# WillyWeather major wind upgrade



## willyweather (Oct 22, 2010)

We've seen a lot of discussion from AKFF forums about WillyWeather, good and bad, specifically on our wind forecasts. So I'm just posting an announcement here about a significant wind upgrade which went live on the WillyWeather website and https://itunes.apple.com/au/app/willyweather/id592978502 today.

Basically the wind forecasts for most areas have improved in accuracy for all states except QLD and NT. They are now taken from the same model that feeds the land and marine based wind graphic forecasts that you can find on the BoM website. The difference being that we display actual values in a line graph rather than colour ranges.

The upgrade is part of a wider rollout by the Bureau of Meteorology who are building what is known as the Australian Digital Forecast Database (ADFD). The ADFD has been rolled out to all states except QLD (will be added in late 2013) and the NT (sometime in 2014).
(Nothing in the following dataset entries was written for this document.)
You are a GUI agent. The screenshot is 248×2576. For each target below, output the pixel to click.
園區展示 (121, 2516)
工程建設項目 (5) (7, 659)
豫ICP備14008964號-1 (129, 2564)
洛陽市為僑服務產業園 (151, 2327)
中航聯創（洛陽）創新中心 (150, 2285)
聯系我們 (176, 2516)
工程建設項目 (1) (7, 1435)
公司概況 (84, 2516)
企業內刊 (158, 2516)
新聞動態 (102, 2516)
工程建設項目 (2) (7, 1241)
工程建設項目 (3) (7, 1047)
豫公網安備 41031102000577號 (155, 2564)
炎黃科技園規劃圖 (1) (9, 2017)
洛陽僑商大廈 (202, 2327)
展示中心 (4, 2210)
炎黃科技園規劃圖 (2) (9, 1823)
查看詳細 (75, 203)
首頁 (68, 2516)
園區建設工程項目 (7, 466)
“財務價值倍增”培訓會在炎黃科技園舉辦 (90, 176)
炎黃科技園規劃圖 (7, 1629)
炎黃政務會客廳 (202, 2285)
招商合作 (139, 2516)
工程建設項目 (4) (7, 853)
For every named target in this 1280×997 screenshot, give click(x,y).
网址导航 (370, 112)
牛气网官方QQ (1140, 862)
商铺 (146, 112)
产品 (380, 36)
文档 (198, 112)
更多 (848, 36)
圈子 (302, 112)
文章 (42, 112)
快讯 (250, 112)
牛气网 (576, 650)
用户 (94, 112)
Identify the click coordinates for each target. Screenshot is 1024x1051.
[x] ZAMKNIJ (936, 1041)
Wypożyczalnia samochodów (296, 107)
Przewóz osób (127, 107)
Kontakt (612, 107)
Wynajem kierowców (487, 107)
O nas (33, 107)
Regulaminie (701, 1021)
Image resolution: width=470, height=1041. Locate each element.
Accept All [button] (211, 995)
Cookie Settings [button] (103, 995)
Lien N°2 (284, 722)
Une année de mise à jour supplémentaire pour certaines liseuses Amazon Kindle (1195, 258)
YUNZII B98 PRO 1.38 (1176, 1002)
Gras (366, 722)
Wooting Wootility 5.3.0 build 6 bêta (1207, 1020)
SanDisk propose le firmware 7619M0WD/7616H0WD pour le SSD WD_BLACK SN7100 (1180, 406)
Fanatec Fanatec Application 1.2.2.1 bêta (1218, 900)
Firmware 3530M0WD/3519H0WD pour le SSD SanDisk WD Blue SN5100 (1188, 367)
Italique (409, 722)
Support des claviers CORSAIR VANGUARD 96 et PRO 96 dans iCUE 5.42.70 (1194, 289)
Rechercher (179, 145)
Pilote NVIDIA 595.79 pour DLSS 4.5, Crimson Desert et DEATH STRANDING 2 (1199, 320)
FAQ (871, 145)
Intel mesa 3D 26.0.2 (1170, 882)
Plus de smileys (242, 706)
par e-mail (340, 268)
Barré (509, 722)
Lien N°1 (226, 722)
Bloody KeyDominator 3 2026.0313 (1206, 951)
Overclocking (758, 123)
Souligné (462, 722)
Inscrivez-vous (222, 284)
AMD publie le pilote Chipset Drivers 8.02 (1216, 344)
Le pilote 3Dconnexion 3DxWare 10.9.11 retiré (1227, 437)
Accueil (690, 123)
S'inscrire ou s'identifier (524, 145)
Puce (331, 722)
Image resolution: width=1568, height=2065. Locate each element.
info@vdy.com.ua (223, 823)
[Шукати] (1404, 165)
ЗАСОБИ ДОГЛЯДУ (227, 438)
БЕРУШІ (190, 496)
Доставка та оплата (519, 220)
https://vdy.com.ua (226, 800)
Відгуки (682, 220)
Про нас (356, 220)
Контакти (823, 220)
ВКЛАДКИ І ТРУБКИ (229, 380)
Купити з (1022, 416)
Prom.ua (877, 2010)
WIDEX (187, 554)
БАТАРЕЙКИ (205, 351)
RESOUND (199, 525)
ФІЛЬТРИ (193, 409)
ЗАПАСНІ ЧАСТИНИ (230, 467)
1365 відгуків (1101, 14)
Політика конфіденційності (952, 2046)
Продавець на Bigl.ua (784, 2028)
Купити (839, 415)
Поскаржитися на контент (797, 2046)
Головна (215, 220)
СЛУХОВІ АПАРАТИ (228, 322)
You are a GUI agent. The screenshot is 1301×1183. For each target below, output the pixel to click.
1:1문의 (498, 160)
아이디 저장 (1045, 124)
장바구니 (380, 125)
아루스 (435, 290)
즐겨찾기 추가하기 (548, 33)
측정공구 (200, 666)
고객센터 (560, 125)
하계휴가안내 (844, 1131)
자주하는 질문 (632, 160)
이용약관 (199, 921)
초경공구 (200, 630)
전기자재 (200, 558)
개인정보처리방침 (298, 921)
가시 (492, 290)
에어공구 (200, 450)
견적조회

Any feedback on the new data over the coming weeks would be greatly appreciated by us.


----------



## geebz (Mar 24, 2009)

Sounds good. Is there a ETA on a android app ?


----------



## willyweather (Oct 22, 2010)

Hi Geebz, Android app is definitely a priority, but I can't give you an ETA. We're still refining features on the iPhone app based on feedback, and once that is stable then we will begin development on the Android app.


----------



## dru (Dec 13, 2008)

I admire your input here.

WW is my favoured spot, before checking the real detail via BOM. So what you are saying is that the BOM is updating something. Could you outline what exactly? And then what you are doing with the new info?

Very interested.


----------



## dru (Dec 13, 2008)

OK, had a gander at the BOM info on ADFD, sounds interesting. Willy Weather - feel free to correct me on anything here.

AFDF is a Aussie adaptation of the US NOAA (National Oceanic and Atmospheric Administration) system. Essentially breaks down the reporting and prediction into a 6k x 6k grid of datasets (MUCH more detailed and local than before) that are considered more friendly for graphical interpretation. The BOM graphical interpretations is via MetEye (if I have understood it correctly). MetEye picks up some graphical info, but largely the BOM seems to be focussed on the quality of the datasets, not the graphics or extended usage of the info. Commercial applications like Willy Weather should pick on specific uses.

The BOM does "hand adjust" (my words not their's) the results before release, not just relying on the model. But note, the 6k grid info is not actual readings but is modelled data. Cant be perfect BUT, Willy Weather should in theory be exactly as accurate as the BOM (again if I am reading it correctly). And a 6k grid means country areas are equally serviced to the population centres.

The grid data updates are at 6am and 6pm (the morning update a little too late for us!) and priority is on the the traditional forecasting (read priority is for the BOM itself). There are hourly updates on wind speed and direct (if I have it right) to each grid. 3 hourly updates to wave info.

http://www.bom.gov.au/weather-services/ ... ochure.pdf
http://www.bom.gov.au/catalogue/adfdUserGuide.pdf

There would appear to be great power in the info for Will Weather. The real challenge comes in how they extend or build the service with the available info. And it sounds like the possibilities are quite broad.


----------